# Exercise instructions
Copy the records from the line containing "Image resolution: width=1568" up to and including the line containing "point(1123,245)". Leave the pictures out of your answer.

# Records to use
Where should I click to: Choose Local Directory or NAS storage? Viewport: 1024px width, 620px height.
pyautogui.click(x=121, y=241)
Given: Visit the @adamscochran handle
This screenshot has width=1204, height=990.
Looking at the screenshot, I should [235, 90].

--

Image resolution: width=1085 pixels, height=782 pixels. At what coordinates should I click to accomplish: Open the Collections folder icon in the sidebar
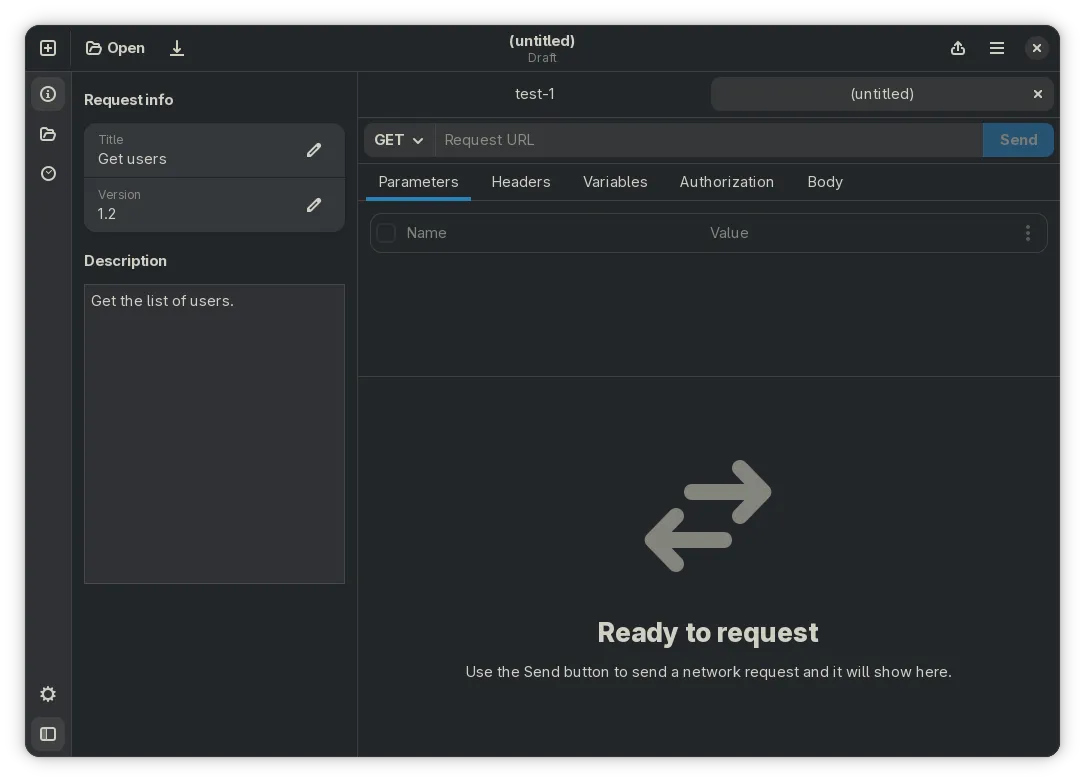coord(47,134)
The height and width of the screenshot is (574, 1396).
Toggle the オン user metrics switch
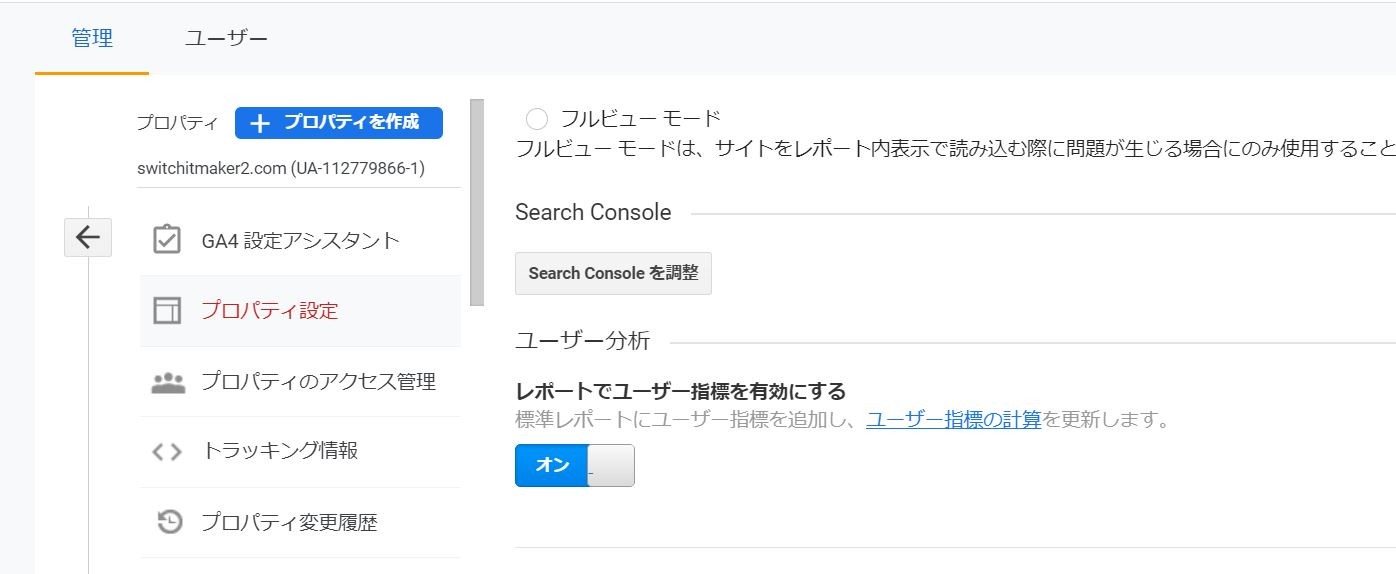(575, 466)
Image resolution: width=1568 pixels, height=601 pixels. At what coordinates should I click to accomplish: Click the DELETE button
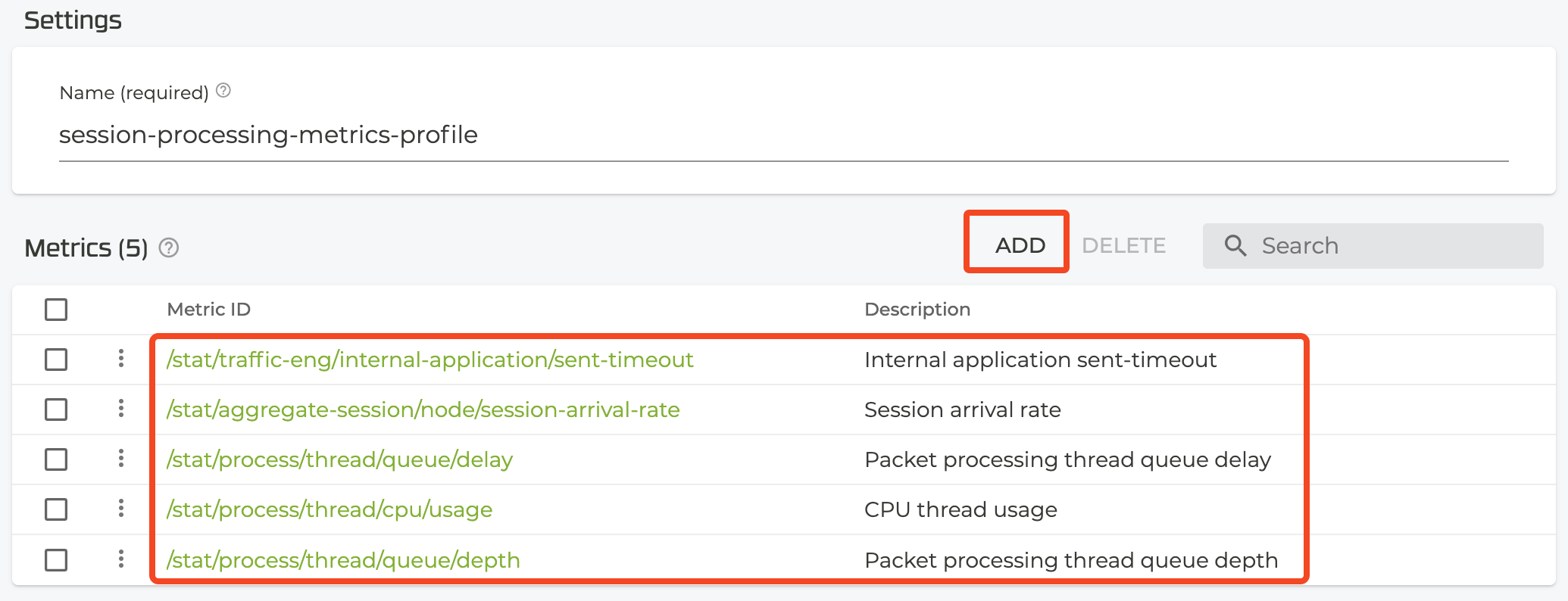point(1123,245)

# The output
Image resolution: width=1568 pixels, height=601 pixels. At what coordinates should I click to accomplish: Click the DELETE button
point(1123,245)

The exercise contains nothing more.